SRT member Fiona McElroy (UK) describes the hundreds of thousands of Syrians as the ‘hidden homeless’.
‘It is not immediately obvious, but once you drive through Lebanese neighbourhoods it is possible to see that refugee families are living in really terrible conditions right across the country,’ said Fiona.
‘Many are now resorting to living in whatever structures they can find vacant. We met one family living alongside farm animals in outbuildings. There are unfinished houses still under construction, and Syrian families have moved into these buildings, most of which have no windows, power or running water. They are ice cold and not wind or waterproof.
‘Some landlords have allowed makeshift tents on their land, and others charge rent and electricity for structures often riddled with mould and damp. Many house three families with up to ten children and are terribly overcrowded. But some families have spent the money they brought with them, and now have to move on as winter weather closes in but in reality, they have nowhere to go.

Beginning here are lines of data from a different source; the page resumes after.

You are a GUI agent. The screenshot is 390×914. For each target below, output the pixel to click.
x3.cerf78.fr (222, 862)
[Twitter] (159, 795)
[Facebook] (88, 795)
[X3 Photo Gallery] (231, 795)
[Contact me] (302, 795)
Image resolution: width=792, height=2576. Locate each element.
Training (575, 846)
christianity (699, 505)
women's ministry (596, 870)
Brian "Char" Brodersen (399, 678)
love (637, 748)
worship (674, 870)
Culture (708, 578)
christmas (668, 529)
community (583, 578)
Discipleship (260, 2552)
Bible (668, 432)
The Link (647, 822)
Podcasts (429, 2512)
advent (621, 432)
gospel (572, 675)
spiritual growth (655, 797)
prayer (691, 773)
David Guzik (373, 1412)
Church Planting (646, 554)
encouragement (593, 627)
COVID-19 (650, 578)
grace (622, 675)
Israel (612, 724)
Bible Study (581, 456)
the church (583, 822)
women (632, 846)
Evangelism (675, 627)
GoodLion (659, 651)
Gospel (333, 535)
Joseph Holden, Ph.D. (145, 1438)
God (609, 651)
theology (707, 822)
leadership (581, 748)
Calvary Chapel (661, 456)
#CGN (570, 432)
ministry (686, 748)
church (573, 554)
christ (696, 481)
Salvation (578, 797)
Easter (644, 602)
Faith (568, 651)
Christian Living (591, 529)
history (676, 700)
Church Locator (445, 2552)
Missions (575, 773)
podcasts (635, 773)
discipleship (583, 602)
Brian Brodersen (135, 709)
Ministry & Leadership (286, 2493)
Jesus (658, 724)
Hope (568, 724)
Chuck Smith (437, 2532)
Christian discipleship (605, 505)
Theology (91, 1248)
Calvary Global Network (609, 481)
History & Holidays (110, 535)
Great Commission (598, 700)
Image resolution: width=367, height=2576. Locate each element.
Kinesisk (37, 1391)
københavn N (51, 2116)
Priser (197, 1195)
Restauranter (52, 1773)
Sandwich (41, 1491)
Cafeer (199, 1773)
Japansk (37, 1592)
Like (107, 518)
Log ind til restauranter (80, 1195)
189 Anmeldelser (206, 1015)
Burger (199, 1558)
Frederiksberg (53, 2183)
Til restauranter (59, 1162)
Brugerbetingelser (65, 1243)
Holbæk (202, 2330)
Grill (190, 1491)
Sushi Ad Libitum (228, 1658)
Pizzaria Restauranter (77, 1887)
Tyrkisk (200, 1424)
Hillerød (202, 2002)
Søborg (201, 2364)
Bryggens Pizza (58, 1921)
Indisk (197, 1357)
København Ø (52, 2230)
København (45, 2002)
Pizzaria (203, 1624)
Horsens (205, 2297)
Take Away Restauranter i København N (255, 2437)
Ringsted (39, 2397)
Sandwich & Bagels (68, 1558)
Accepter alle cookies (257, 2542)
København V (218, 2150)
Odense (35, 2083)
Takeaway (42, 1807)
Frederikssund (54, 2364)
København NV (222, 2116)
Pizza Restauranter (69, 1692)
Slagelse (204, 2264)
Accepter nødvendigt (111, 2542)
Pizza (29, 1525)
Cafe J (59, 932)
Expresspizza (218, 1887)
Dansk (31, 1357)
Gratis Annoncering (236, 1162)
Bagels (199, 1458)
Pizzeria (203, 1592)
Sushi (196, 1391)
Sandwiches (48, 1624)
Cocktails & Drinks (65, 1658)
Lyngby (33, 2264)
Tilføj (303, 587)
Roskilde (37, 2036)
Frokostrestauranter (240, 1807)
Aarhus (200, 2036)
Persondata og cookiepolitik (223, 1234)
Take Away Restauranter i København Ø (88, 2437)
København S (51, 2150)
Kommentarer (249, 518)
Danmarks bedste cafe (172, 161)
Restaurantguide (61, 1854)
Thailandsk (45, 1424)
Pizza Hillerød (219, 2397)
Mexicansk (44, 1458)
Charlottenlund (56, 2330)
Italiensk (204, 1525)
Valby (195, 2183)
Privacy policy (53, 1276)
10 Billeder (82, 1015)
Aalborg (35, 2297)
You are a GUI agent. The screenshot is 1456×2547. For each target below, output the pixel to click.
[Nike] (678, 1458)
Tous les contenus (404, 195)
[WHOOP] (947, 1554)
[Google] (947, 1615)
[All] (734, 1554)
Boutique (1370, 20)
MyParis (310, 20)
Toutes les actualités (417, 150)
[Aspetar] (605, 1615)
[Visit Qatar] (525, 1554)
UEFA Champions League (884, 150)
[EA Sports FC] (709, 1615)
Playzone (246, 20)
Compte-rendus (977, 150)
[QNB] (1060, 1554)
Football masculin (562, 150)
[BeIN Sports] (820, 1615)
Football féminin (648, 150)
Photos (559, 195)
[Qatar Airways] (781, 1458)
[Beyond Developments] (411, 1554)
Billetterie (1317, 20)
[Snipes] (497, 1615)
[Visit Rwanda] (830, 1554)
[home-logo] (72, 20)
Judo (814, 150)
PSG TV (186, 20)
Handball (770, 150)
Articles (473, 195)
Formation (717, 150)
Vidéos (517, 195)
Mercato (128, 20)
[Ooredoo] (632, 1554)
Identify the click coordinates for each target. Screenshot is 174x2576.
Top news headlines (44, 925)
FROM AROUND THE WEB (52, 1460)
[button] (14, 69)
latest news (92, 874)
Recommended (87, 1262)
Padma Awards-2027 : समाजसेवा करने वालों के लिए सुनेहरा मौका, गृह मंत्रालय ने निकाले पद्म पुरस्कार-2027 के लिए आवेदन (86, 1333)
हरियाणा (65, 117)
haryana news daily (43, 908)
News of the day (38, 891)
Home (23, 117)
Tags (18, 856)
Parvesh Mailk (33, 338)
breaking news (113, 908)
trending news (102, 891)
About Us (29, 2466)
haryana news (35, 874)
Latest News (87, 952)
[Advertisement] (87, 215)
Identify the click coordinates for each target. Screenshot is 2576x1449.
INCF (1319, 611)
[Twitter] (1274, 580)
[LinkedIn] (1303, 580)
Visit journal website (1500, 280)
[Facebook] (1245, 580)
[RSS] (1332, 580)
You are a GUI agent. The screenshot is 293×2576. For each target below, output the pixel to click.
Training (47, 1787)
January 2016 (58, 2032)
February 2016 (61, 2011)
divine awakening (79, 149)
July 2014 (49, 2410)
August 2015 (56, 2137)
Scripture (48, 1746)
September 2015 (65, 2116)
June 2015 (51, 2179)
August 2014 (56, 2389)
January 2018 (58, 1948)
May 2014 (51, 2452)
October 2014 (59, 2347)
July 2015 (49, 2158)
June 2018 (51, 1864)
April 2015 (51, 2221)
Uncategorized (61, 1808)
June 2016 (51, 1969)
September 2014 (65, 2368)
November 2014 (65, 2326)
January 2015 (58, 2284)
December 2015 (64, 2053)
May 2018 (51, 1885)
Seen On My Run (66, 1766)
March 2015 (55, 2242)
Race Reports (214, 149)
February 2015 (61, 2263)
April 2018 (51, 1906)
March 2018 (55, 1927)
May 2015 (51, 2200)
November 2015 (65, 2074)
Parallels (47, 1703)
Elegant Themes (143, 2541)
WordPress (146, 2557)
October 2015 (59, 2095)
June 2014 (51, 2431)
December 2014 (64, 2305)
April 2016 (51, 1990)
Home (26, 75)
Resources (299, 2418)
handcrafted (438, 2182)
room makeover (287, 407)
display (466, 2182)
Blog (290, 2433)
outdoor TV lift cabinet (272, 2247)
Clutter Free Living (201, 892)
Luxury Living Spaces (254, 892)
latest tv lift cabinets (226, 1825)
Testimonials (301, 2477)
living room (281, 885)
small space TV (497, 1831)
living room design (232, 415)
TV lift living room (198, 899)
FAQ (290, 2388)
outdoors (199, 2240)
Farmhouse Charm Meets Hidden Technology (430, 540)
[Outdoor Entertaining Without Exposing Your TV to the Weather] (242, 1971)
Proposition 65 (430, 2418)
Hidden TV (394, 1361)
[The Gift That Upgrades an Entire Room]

‘We saw a recently arrived family living in a metal container, which in the current sub-zero temperatures would be cold enough to be life threatening.’
Fiona and colleagues David Webber (UK) and Mark Van Alphen (NL) accept that they are operating in a complex political landscape. So far the Beirut government’s official stance has been to distance itself from the Syrian conflict, wary of destabilising its own delicate community balance. So last week’s call for aid was significant.
There has also been a presumption against setting up refugee camps in Lebanon. So, once tents and equipment arrive Fiona and the team will work to ensure that families are supported in the communities they are already living in, and that the distribution will be ‘sensitive and discreet.’
ShelterBox is advanced in its response among international relief organisations in already having permission from Lebanon’s Minister of Social Affairs, Wael Abu Faour, for an agreed quantity of ShelterBoxes to be sent to the country specifically for Syrian refugees.
The SRT has already visited the Bekaa valley – Chtaura, Barelias municipality and Aarsal. In these areas, families have arrived from all over Syria, but mostly from Homs, Idlib, Damascus and Aleppo. Refugees in the mountainous areas further north are particularly vulnerable, as there is very little shelter from the icy winds and snow.